As the House passed the National Defense Authorization Act for Fiscal Year 2015 for the second time and sent the newest compromise version along to the Senate for consideration next week, the language that could land on the president’s desk for signature is vastly different from what the Pentagon requested in February.

After some argument over the rule that allowed lawmakers to debate the NDAA for an hour on the House floor but make no amendments, the defense bill sailed through House with little controversy–except for that surrounding the authorization of some involvement of U.S. troops against the Islamic State in Iraq and Syria without an explicit authorization of use of military force from Congress. Members on both sides of the aisle praised the bill and called for swift passage by the Senate next week. Senate leadership will try to get the bill to the floor and passed without any amendments, though it is unclear if all senators will allow that to happen.capitol

The compromise bill that was crafted by Senate and House armed services committee staffs includes $520.5 billion in base budget spending and $63.7 billion in Overseas Contingency Operations spending, which is consistent with administration requests. However, billions of that was shifted around during the markups, House floor debate and the committee compromise processes.
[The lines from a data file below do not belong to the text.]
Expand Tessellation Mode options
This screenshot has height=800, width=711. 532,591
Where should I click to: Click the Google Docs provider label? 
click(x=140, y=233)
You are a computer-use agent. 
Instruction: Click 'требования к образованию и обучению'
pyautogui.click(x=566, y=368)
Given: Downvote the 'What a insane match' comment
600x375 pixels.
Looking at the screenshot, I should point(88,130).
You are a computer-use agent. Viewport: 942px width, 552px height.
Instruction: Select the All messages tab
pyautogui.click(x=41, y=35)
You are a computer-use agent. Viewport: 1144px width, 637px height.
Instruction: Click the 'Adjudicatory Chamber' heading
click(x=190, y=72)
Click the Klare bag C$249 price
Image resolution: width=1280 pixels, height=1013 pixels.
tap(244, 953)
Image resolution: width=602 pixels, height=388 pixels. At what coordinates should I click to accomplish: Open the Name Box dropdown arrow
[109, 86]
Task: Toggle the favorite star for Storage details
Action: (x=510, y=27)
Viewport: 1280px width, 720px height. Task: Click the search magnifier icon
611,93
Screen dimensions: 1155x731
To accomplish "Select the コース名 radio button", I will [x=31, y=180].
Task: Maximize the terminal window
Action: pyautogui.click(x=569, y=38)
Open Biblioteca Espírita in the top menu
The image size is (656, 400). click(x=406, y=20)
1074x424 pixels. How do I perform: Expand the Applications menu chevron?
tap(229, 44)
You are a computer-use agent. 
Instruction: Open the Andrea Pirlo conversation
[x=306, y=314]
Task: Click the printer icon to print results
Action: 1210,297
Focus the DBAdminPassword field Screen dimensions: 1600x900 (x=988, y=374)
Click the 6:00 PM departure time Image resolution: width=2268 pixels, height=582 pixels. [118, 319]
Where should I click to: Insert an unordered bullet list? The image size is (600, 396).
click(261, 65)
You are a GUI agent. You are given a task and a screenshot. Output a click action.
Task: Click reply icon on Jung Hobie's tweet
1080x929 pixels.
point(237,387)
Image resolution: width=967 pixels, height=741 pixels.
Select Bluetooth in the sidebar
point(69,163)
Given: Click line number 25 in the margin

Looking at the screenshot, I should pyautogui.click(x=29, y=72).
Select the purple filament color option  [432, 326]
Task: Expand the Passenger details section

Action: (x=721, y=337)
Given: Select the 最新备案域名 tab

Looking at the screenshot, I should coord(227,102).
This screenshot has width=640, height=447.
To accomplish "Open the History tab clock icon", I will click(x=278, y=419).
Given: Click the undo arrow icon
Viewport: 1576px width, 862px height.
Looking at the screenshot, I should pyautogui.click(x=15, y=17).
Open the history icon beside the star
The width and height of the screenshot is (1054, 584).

The lawmakers added $800 million for a 12th San Antonio-class LPD amphibious transport dock that the Navy did not ask for, along with incremental funding authority to help pay for the ship over the span of several years.  Lawmakers added $795.1 million to refuel the aircraft carrier USS George Washington (CVN-73), which the Navy was going to skip to save money in its tight shipbuilding budget. They added $450 million to buy five additional EA-18G Growlers instead of letting the Navy close the production line.

Also contrary to the military’s wishes, lawmakers prohibited the Air Force from retiring its A-10 Warthog close-air support plane fleet. They also added $331.1 million for operations and maintenance support for the A-10 fleet, and current training hours and maintenance levels may not be reduced unless the defense secretary deems that A-10 maintenance is taking away from the Air Force’s ability to maintain other platforms. If that determination is made, the secretary may submit a reprogramming request to use some of the money for maintenance on other aircraft.

The committees added $220 million to develop an alternative to Russian-made RD-180 rocket engines, $120 million for M1 Abrams tank upgrades, $348.8 million for Israeli missile defense programs and $103 million to upgrade six Army National Guard UH-40 Black Hawk helicopters above the levels requested by the Pentagon.

To pay for these additions and increases, the committees found billions to cut–a total of $472 million in cuts due to unjustified program growth, $303.8 million in cuts due to schedule delays and requests found to be ahead of need and $114.7 million in rejected benefits reform ideas. Lawmakers cut $2.7 billion from the Pentagon’s Counterterrorism Partnership Fund, though that was largely because separate money was added to fund a train-and-equip program for Syrian rebels rather than funding that through the CTPF.